Every now and then I take a photo of a book, or even a stack of books, with nice lighting and cute composition, with the intention of placing said photo on the Instagram, enthusiastically endorsing them so that everyone else can experience the same thrill and feverish page turning mania I did.

Then I forget to post it, start a new book, and promptly forget all about previous book, especially when someone says, ‘Read any good books lately?’.

So here’s a list of (some of the) Books I’ve Loved* this year.

That doesn’t mean they’re the only books I read, nor that they were necessarily released this year, by the way, just that I read them this year. So don’t get all fidgety if you see Are you there God, it’s me Margaret on the list. A good book is a good book! They don’t expire! Good on them!

Of course, it goes without saying (but not, apparently, without writing) that a book is a tremendous Chrimmus gift, especially since many people, like myself, get crippled with indecision at the book shop.

Another great gift is a homemade cream and sponge cake, in case anyone I know is reading this.

TODAY WILL BE DIFFERENT, Maria Semple

If you are yet to read Maria’s brilliant Where’d You Go, Bernadette?, for the love of lice, do. It is a triumph in funny, clever, manic story telling. This is equally wonderful, her female protagonist again dancing dangerously between feisty, glamorous wife, mother and woman, and complete nervous breakdown. Semple is a former writer for SNL, Mad About You and Arrested Development. So, yknow, chops. She’s sharp as lemon and funny as hell.

Good for: Lovers of wit, sassy dames, and just all women with pulses, really.

semple_todaywillbedifferent_revisemjp_1

THE DRY, Jane Harper

Utterly harrowing and at times difficult to read (as a mother – those who’ve read it know what I mean) this Aussie outback murder-mystery-thriller is a cracking yarn, which is not a sentence I thought I would ever write, but there you go.

Good for: People into crime stuff.

9781743548059

ELEANOR AND PARK, Rainbow Rowell

Not only does Rainbow win at names, but her tale about two misfit teens falling in love (in the EIGHTIES NO LESS!!!) is a masterpiece of deep feels and wonderful detail. I loved this book so much. Make me a mixtape already.

Good for: Romantics and nostalgics and ’80s kids.

eleanorandpark

THE GAP OF TIME, Jeanette Winterson.

A sexy, elegant, (get ready for it…) unputdownable modern retelling of Billy Shakespeare’s A Winter’s Tale. (Also: Jeanette Winterson! She of Oranges Are Not The Only Fruit!) Fun fact: The Gap of Time was the first in a series of modern Shakespearian re-tellings. Since then Anne Tyler has published Vinegar Girl (casually hanging out in the stack next to my bed) which is based on The Taming of The Shrew, and the inimitable Margaret Atwood has just released Hag-Seed, a retelling of The Tempest. Woo!
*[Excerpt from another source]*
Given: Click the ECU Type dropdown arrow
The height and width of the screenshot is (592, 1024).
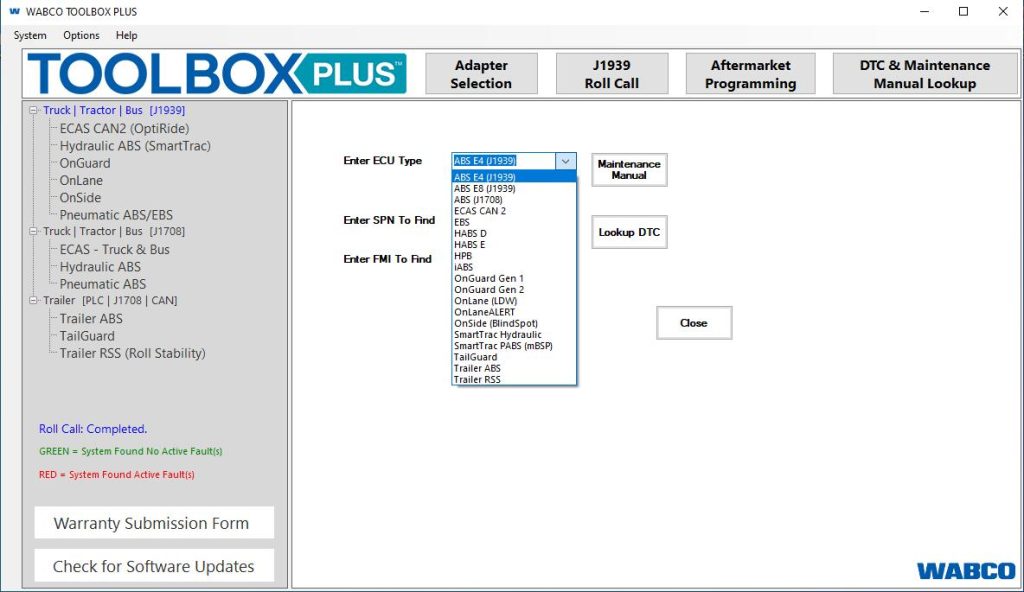Looking at the screenshot, I should (566, 161).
Good for: Shakespeare fans. And also non-Shakespeare fans.

gap-of-time-xlarge

BURIAL RITES, Hannah Kent

I finally read this (2013) smash as a catch up before reading Kent’s new book, The Good People, which I have not got around to reading but it’s coming on holidays with me because what could be better than some dark and miserable Scandi Noir over summer. Like billions of others, Burial Rites grabbed be my the goolies and did not let go. And that’s saying something cos a tale set in rural Iceland in the 1800s about a woman condemned to death for the murder of her employer is not generally my jam. Kent is a phenomenal writer, and this is an exceptional book.

Good for: People who can read.

burial-rites

BEAUTIFUL RUINS, Jess Walter

I read this in 2015 and again this year because I’m lazy, sure, but also cos it’s great. It’s wonderful and often feels as though you are watching a film. There’s romance! Glamour! Mystery! Love! Italy! Movie stars! Death! Oh, what a ride! Jess Walter is constantly referred to as a ridiculously talented writer, but this book is rubbish. No, wait. This book proves it! This book proves it.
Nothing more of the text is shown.